Paula recordó el día de su boda. Pedro había dicho: «Yo también tengo amigos y familia. Y no pienso dar la impresión de que me han cazado». ¿Por qué la alegraba tanto que no se lo hubiera dicho a Meli?


—Claro, que tengo que reconocer que sólo lo vi un momento —admitió Meli—. Los dos estábamos en Nueva York en viaje de negocios y, cuando nos encontramos, yo estaba a punto de volar a Japón.


—¿A Japón? —murmuró Paula. Estaba pensando en Nueva York y en la llamada que había recibido: «Soy Meli. Lo veré cuando llegue».
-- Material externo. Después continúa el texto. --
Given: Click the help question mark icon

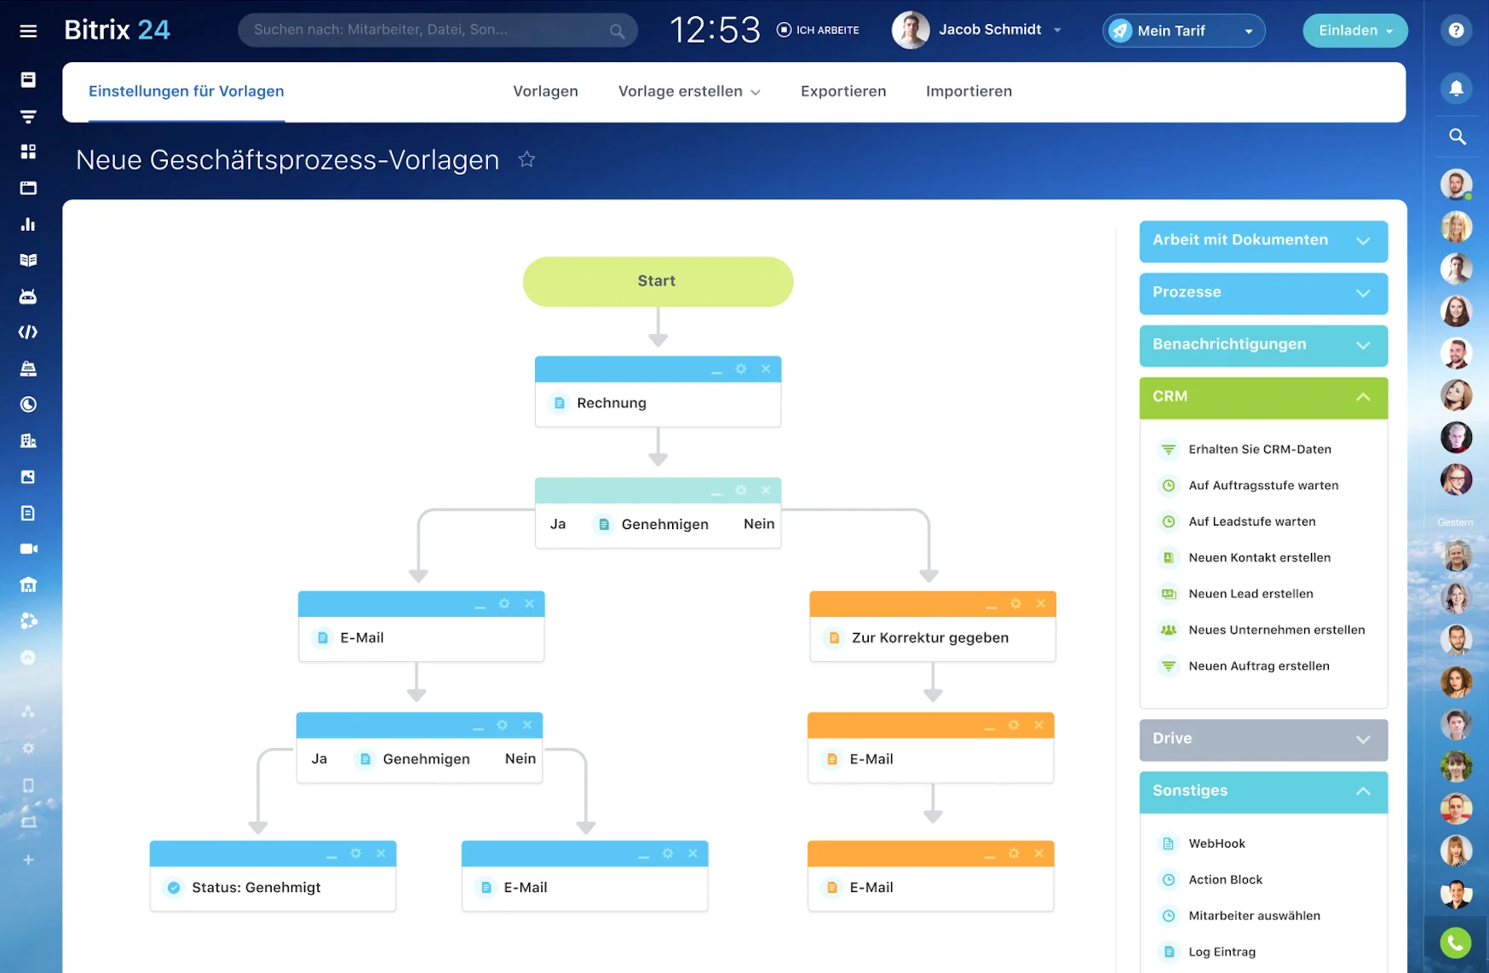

—Ya —dijo Paula, pensando aún en la llamada que la había dejado destrozada. Desde ese momento, ella se había encerrado en sí misma. Pedro no había sido el culpable. Él había querido abrazarla. Aún recordaba la expresión de su cara cuando le gritó: «¡No me toques!». ¿Habría forma de arreglarlo? ¿De hacerle entender cuánto lo amaba?


—¿No deberíamos llamar a Pedro? —Preguntó Meli—. Debe estar loco de preocupación preguntándose dónde estás.


—¡No! —gritó Paula, recordando cómo la había mirado esa noche. Ella lo había hecho todo mal. Al menos podía evitar que se enterara de que había ido al Pájaro Azul—. Él no lo sabe.


—¿No lo sabe? ¿O no se preocuparía?


—Las dos cosas. ¡Ninguna! —se contradijo. No sabía cómo convencer a Meli sin contarle toda la verdad—. No dormimos en la misma habitación, por el bebé —explicó apresuradamente—. No me gustaría que se enterara de que he salido. Si vuelvo ahora…


—¡Por encima de mi cadáver! Pedro me mataría si se entera de que te he dejado salir de aquí. Las dos estamos cansadas. Vámonos a la cama.


Comprendió que Meli tenía razón. Podía quedarse atrapada en la nieve. Quizás no sería posible volver a su dormitorio tan silenciosamente como había salido. Además, estaba agotada.


Aún así, no pudo dormirse. Estaba en el camarote y en la cama de Pedro, todo lo que la rodeaba le pertenecía.


—Sigue siendo el Pájaro Azul —le explicó al bebé—. Ésta es la cama de tu papá. Todo va a ir bien —según lo decía, tenía sus dudas. ¿Cómo iba a explicarle a Pedro que lo amaba? ¿Acaso le importaba? ¿Estaba enamorado de ella?